11 questions à Jean-Sébastien Bérubé

Par • 12 mai 2010 à 9:20

Né un 11 décembre 1978 et originaire de Rimouski, Jean-Sébastien Bérubé pratique un métier qui ferait sans doute l’envie de plusieurs. Il dessine! Je vous invite donc à découvrir ce sympathique personnage à travers la chronique 11 questions. Car pourquoi poser 10 questions quand on peut en poser 11!

1- Depuis quand as-tu cette passion pour le dessin?
Depuis l’âge 5 ans. C’est mon père qui m’a donné le goût du dessin. Je me pratiquais à dessiner des personnages de jeux vidéos, comme Super Mario Bros et Zelda.

2- Comment as-tu réussi à dénicher tes premiers contrats professionnels?
Je me suis fait remarquer à la polyvalente en secondaire 3 ou 4, parce que je faisais des bandes dessinées dans le journal étudiant. On m’a alors offert des contrats pour des affiches publicitaires. Je devais avoir 15 ou 16 ans.

3- J’ignorais l’existence d’un baccalauréat en bande dessinée avant aujourd’hui! Est-ce qu’un tel diplôme ouvre rapidement beaucoup de portes sur des contrats ou est-ce un coup de chance?
C’est un coup de chance et beaucoup de travail, de persévérance et d’acharnement. En fait, un diplôme en bande dessinée est plutôt mal vu dans la société. Il n’y a pas de débouchés dans ce domaine. C’est un milieu très difficile et très compétitif.

4- Quel style affectionnes-tu particulièrement lorsque vient le temps de créer?
Mon style entre dans la catégorie semi-réaliste. À mi-chemin entre le réalisme et la caricature. Je prône plus l’expressivité du dessin plutôt que la précision. Pour moi, je raconte des histoires. Je ne suis pas un architecte. J’ai un trait gestuel et spontané, tout en sachant où je m’en vais. J’ai été beaucoup influencé par des auteurs comme Loisel, Christophe Blain, Joann Sfar, Moebius, puis des auteurs de manga et de comics américains.

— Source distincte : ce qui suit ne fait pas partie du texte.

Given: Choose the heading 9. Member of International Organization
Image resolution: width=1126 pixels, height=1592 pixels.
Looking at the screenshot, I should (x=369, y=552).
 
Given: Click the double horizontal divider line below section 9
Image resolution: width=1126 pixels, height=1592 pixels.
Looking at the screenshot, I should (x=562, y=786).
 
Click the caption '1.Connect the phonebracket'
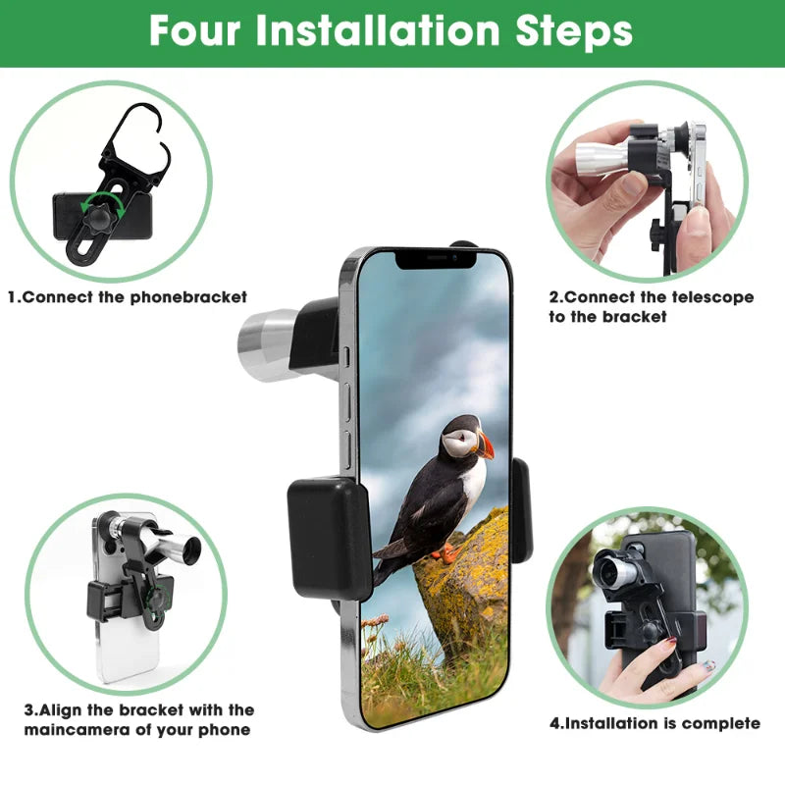pyautogui.click(x=128, y=296)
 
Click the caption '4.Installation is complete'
pyautogui.click(x=654, y=723)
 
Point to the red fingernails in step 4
pyautogui.click(x=670, y=643)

5- Raconte-nous comment s’est réalisé ton premier livre « Radisson ».
C’était l’idée de mon père. Il me parlait de Radisson depuis des années, mais moi, j’avais d’autres projets en tête. Mon père me disait que faire une BD sur Radisson, ça pouvait attirer un public québécois et intéresser par le fait même les Français, parce que c’est une partie de notre histoire. Radisson est un personnage qui a vécu beaucoup d’aventures invraisemblables et sa philosophie de vie est intéressante, surtout pour l’époque. À un moment dans ma vie où ça n’allait pas bien professionnellement parce que tous mes projets étaient refusés et que je n’avais pas de travail, mon père a fini par me convaincre d’essayer avec Radisson. Puis ça a marché. J’ai vendu beaucoup d’albums et la série est distribuée dans 4 pays francophones. Le tome deux s’en vient et il y aura aussi un tome 3. Mon père n’aura pas vu ce succès, puisqu’il est décédé pendant que je faisais le tome 1.

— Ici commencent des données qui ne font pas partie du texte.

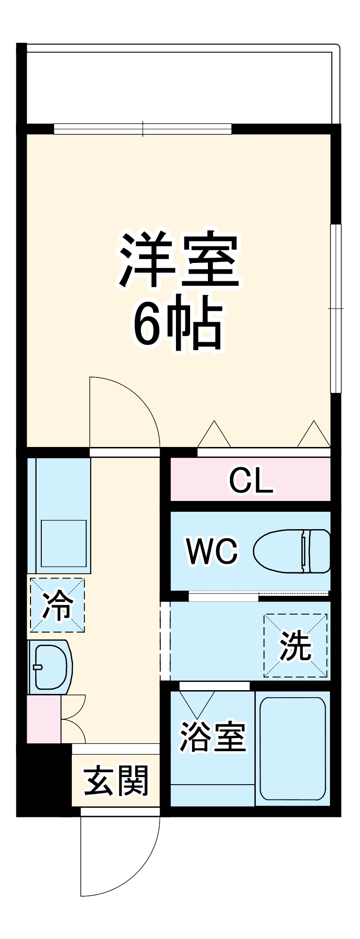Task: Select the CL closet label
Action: point(251,479)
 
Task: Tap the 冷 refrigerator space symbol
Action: point(57,605)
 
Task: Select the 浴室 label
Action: point(213,737)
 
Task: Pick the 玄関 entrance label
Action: point(116,781)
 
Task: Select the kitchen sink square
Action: point(63,543)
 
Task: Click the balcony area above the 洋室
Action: point(178,85)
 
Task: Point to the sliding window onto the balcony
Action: point(143,129)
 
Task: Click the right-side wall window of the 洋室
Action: point(336,308)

6- Est-il aussi enrichissant pour toi de créer de la fiction que de la publicité?
Je n’aime pas la publicité. Sauf si c’est pour véhiculer un message du genre écologique ou humanitaire. J’ai fait de la publicité seulement pour me faire connaître et pour gagner de l’argent. J’ai trouvé cela très ennuyant et pas très créatif. Un jour, on m’a demandé de faire des dessins pour Coca-Cola. Je n’en ai réalisé qu’un, parce que je trouvais ça ridicule. Puis, des années plus tard, j’ai appris que Coca-Cola faisait assassiner des ouvriers, dans leurs usines, qui voulaient créer un syndicat en Amérique du Sud.

7- En parcourant ton blogue Bérubédé, j’ai cru remarquer quelques influences manga. Est-ce un style dont tu aimes t’inspirer?
Je n’aime pas tous les mangas, mais il y en a quelques uns qui m’ont vraiment jeté par terre. Deux auteurs de mangas m’ont beaucoup inspiré. Taiyou Matsumoto et Isashi Sakaguchi. Je les adore parce qu’ils ne font pas du manga ordinaire. Ils sortent vraiment des sentiers battus et ils font des trucs plus personnels, très original. Pour moi, les mangas Ikkyu et Ping-Pong sont des chefs d’œuvres.

8- Quels projets attendent Jean-Sébastien Bérubé?
Je me suis donné comme objectif de réaliser la série Radisson en 5 albums. Il ne m’en reste que trois à faire. Ensuite, j’ai d’autres projets en tête, plus personnels, mais toujours des récits d’aventure. Je pense entre autre à un projet original que j’ai sur les arts martiaux, mais il nécessiterait d’être approfondi davantage.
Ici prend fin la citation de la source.